KCDC warns outdoor enthusiasts to take careThe Korea Centers for Disease Control and Prevention (KCDC) published a report on its website Friday warning people engaging in outdoor activities to take precautions against tick- or rat-borne diseases such as Orientia tsutsugamushi, leptospirosis and hemorrhagic fever with renal syndrome (HFRS).
The report follows a series of deaths caused by tick-infected diseases earlier in the month, including one involving a 79-year-old woman who died from Orientia tsutsugamushi after coming into contact with a tick while farming.
According to the KCDC report, 90 percent of such cases, caused by bites from infected hairy tick larvae, occur during autumn. Rat-borne diseases like leptospirosis and HFRS also occur most frequently during autumn, with 65 percent of leptospirosis cases occurring between September and November and 60 percent of HFRS cases occurring between October and December.

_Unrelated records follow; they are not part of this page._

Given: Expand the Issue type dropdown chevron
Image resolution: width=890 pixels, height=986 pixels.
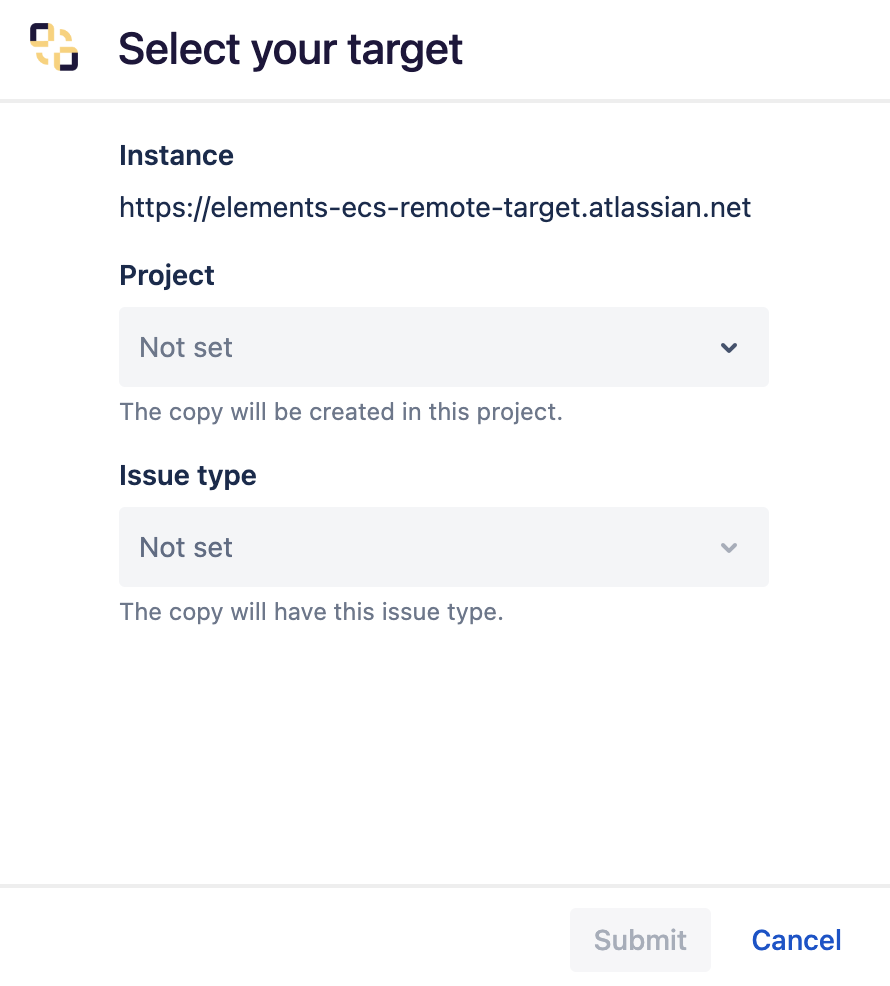Looking at the screenshot, I should coord(729,548).
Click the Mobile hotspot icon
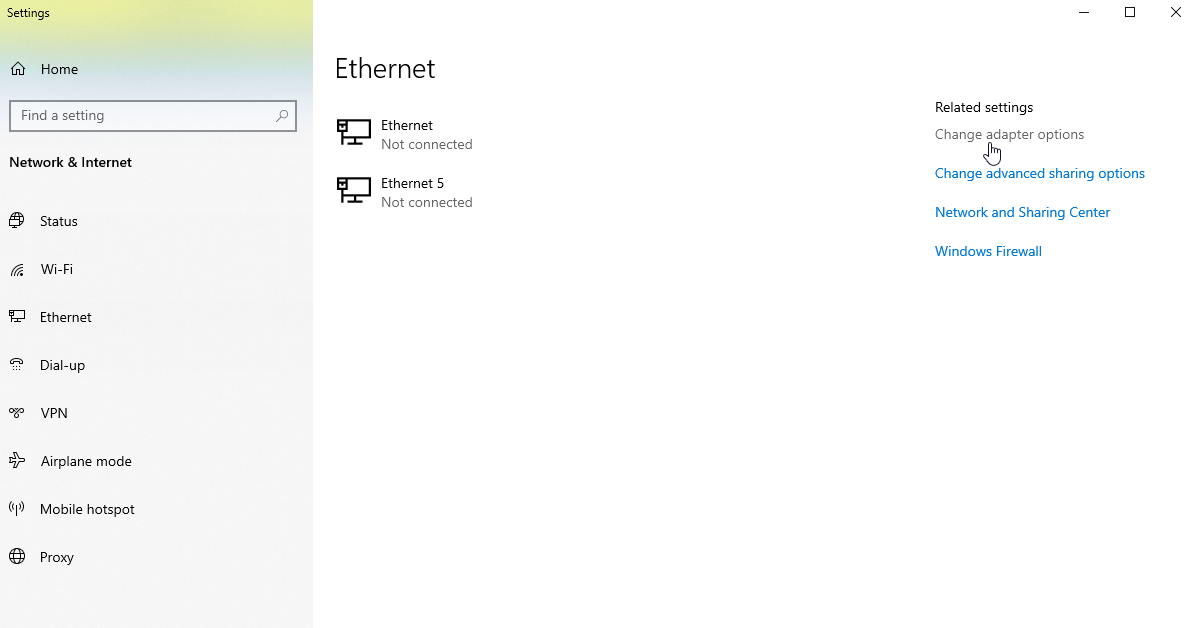Image resolution: width=1190 pixels, height=628 pixels. [17, 509]
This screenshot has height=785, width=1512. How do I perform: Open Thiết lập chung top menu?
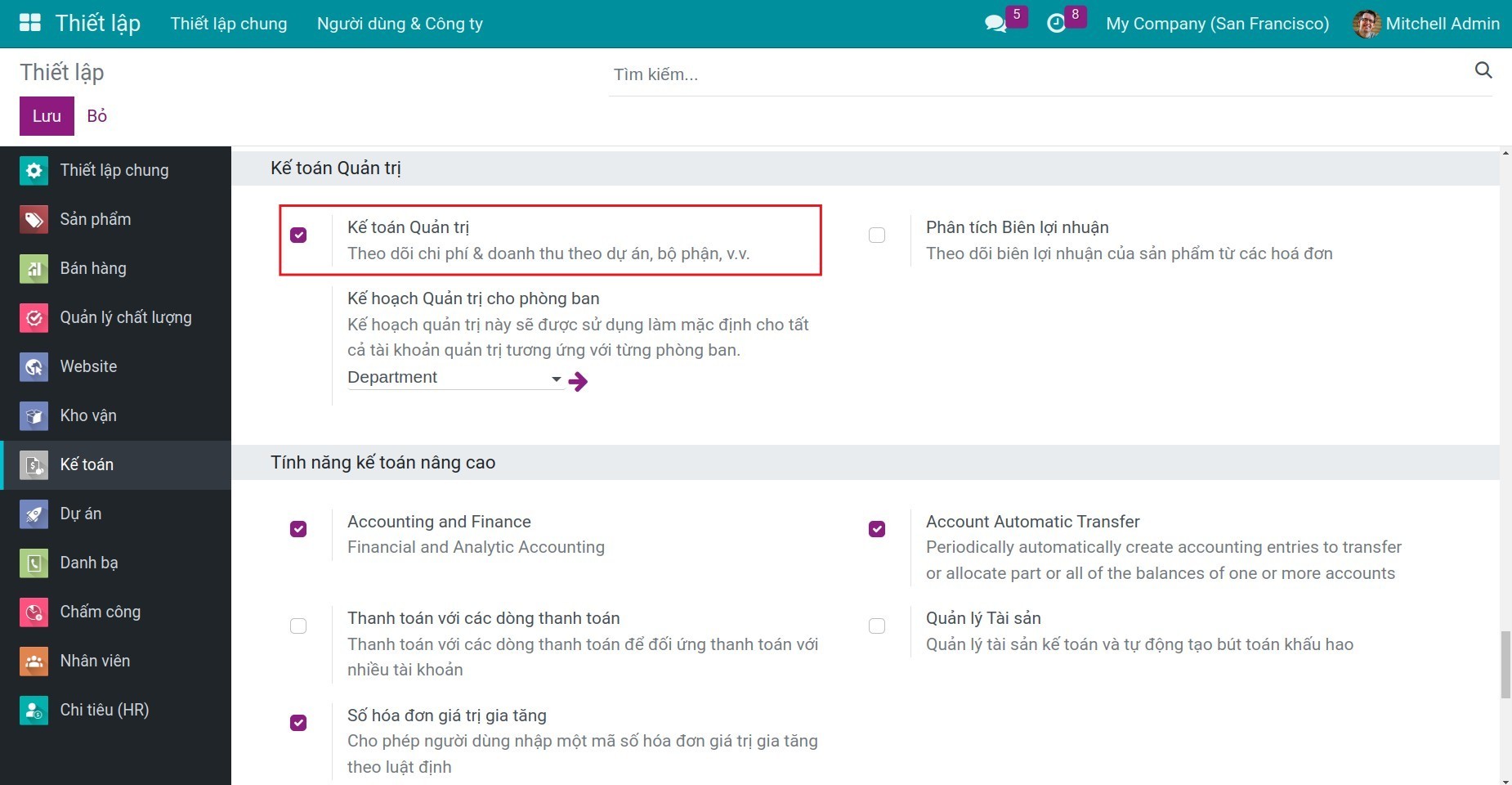click(229, 24)
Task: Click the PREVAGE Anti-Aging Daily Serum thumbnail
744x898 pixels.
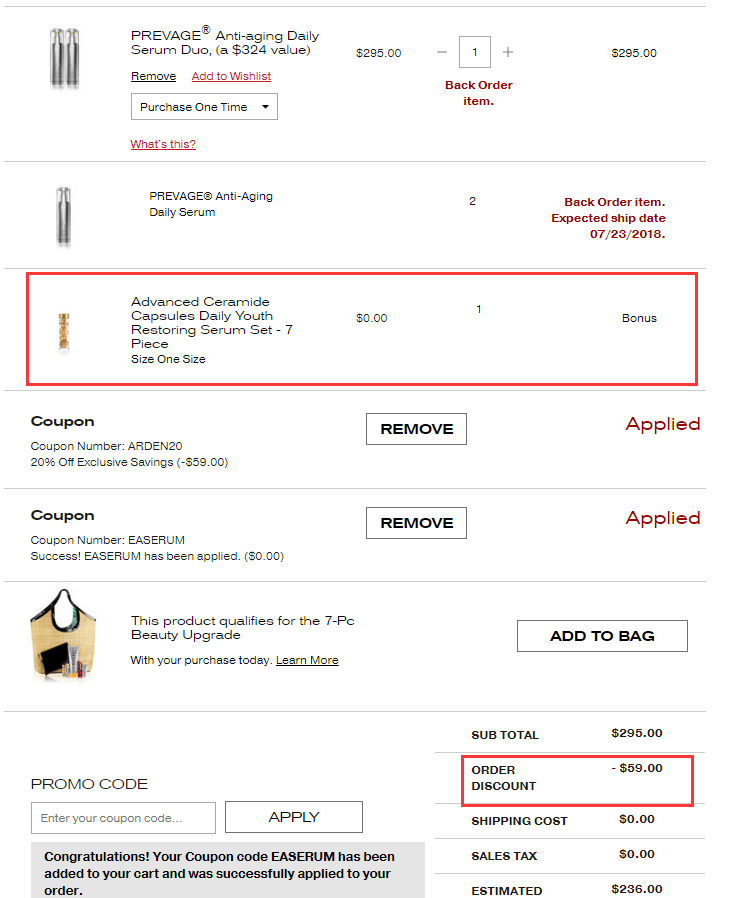Action: pos(64,216)
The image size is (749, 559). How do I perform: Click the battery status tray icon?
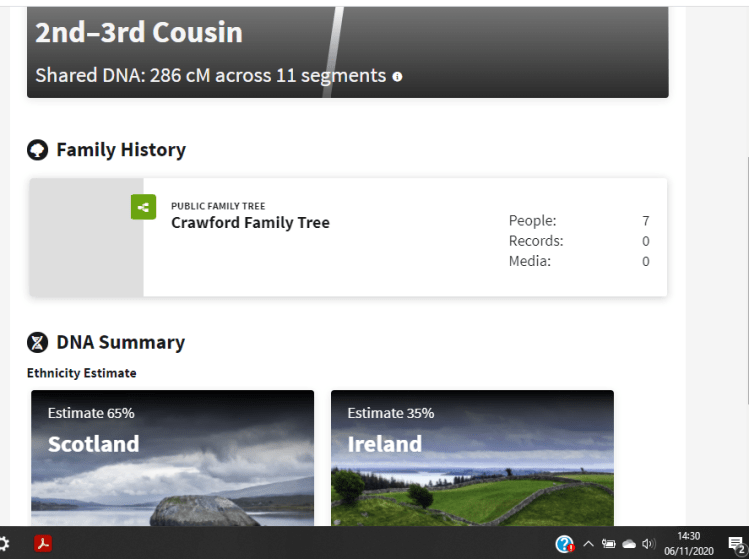point(608,544)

One factor that contributes to this phenomenon is the tendency of many Koreans to take advantage of the short period of pleasant weather they get between summer and winter months to visit fields and mountains. But lying or sitting down directly on grass without long sleeves could be dangerous, as it exposes one to infected ticks, rat urine and rat feces, which can lead to these diseases.
Symptoms of the three infectious diseases include high fever, muscle pain and headache. But even if symptoms do not present, people can still die of infection if they go untreated.
In its report, the KCDC also advised people who are planning to go engage in outdoor activities to wear long sleeves, avoid stagnant water and bring mats to sit on.
It also advised people to visit a doctor if they experience high fever or headaches after being outdoors, and not to dismiss these symptoms as signs of a common cold.